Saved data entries
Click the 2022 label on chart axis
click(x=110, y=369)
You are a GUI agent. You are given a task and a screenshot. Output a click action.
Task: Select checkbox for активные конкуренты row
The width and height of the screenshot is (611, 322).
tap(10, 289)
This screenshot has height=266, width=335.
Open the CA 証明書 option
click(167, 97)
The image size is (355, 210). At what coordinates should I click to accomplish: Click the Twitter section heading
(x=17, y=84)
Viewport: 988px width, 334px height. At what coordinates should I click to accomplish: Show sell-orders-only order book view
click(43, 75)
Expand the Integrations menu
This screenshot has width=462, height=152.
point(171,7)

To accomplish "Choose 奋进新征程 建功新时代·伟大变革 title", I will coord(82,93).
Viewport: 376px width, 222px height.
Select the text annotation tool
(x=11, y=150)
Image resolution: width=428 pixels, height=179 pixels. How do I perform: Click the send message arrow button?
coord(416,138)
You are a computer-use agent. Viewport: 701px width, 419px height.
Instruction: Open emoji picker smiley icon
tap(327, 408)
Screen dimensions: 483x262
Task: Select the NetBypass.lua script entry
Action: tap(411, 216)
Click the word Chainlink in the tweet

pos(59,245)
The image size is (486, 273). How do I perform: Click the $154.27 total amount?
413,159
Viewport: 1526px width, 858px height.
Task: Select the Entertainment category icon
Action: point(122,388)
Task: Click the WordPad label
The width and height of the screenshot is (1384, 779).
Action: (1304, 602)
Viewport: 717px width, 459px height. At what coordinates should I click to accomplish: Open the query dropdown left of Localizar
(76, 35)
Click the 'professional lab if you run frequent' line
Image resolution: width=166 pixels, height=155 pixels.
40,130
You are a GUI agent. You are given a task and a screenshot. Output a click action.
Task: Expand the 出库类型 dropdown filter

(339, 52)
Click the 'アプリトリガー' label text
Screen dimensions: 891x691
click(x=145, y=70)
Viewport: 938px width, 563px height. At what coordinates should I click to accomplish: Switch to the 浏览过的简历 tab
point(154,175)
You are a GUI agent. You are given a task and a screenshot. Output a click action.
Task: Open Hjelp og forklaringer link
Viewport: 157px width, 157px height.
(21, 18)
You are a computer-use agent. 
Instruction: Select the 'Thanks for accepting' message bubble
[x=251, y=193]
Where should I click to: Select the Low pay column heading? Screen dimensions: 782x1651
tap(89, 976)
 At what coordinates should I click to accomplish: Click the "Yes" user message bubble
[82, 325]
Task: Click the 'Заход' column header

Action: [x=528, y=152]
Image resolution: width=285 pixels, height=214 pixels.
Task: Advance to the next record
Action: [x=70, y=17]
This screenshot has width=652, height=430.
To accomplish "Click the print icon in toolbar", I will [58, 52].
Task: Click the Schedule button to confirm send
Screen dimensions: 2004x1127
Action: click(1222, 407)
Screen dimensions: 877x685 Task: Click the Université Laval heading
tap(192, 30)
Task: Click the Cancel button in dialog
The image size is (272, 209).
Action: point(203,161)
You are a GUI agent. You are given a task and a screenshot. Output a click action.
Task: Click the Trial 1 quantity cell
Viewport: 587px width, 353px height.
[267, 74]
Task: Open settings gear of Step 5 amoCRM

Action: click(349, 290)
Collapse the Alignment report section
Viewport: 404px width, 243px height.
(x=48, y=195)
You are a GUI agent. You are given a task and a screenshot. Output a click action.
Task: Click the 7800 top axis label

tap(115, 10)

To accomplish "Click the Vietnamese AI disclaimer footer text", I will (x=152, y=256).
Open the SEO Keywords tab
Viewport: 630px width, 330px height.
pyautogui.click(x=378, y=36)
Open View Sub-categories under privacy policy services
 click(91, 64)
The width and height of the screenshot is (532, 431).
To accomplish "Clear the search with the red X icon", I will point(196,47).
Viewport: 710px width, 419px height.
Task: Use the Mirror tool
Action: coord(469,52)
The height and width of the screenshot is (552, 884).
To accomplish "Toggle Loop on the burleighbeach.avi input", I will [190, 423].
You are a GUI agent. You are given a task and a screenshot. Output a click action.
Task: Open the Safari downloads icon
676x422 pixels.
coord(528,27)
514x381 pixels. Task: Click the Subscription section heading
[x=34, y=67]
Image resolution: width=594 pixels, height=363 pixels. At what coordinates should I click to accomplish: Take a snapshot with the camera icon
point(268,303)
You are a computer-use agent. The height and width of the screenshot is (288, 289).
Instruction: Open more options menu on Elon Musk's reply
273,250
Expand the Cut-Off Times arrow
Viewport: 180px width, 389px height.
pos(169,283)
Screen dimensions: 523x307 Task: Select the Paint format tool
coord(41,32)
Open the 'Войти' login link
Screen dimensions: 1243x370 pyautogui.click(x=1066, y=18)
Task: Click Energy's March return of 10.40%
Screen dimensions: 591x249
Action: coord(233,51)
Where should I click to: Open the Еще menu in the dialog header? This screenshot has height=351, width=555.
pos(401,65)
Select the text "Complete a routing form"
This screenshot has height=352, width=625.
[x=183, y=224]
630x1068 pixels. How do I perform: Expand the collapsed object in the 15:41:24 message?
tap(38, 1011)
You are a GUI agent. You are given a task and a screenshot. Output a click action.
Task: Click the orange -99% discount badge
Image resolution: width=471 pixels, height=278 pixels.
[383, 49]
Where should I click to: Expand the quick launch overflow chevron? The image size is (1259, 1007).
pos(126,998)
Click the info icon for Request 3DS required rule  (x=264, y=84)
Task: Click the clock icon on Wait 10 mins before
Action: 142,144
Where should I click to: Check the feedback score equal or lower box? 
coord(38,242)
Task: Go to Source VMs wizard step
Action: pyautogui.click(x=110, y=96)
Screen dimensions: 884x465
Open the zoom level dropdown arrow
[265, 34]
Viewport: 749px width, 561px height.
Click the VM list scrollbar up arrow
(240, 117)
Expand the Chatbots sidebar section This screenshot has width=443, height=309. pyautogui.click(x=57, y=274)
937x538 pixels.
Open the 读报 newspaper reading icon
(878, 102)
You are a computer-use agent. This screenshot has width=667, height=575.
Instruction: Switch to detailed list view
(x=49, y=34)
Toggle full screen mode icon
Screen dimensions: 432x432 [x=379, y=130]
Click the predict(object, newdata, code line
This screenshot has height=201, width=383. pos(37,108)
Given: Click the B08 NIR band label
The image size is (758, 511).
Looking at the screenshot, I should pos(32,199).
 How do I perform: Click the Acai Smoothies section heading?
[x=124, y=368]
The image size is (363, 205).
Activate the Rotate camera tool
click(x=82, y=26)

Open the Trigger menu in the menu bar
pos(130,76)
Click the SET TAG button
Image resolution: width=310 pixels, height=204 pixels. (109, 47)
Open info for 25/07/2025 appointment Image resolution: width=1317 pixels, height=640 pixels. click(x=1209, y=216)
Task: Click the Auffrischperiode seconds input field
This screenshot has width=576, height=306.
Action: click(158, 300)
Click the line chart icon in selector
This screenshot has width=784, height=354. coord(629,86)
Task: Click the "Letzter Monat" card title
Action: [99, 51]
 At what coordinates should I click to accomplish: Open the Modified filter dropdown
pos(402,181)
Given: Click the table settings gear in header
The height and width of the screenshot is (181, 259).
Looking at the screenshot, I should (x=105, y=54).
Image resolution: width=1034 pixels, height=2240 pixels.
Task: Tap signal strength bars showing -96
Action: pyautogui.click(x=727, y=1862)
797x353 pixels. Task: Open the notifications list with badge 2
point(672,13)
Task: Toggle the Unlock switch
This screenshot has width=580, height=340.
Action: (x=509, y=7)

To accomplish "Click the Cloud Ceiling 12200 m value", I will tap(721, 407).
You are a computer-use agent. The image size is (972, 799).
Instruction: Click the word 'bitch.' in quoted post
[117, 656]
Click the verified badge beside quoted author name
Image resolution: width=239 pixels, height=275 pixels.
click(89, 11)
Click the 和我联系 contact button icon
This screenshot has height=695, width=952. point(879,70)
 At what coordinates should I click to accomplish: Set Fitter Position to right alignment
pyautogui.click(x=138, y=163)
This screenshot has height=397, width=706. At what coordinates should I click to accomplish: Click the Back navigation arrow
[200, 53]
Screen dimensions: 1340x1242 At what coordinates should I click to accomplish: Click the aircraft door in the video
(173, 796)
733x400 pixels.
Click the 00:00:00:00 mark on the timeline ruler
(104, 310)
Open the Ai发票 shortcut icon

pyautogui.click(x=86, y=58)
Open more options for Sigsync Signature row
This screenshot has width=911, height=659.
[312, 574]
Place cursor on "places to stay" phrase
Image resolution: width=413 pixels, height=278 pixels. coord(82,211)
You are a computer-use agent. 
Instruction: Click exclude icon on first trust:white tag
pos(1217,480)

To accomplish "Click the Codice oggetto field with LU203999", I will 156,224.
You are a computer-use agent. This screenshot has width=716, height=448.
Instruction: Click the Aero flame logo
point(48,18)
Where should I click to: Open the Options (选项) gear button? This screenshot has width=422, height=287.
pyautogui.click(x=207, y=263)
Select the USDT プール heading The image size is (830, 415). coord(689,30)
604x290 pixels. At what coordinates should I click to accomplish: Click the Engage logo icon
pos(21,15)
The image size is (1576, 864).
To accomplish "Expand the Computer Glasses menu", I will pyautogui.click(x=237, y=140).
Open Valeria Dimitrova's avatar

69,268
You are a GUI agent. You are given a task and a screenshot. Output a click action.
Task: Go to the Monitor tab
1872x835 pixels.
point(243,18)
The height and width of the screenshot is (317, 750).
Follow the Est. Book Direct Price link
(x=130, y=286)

EXERCISE => Copy each line from the records above that includes the string "field".

RESULT OF THE EXERCISE =>
Task: Click the Auffrischperiode seconds input field
To accomplish "Click the Codice oggetto field with LU203999", I will 156,224.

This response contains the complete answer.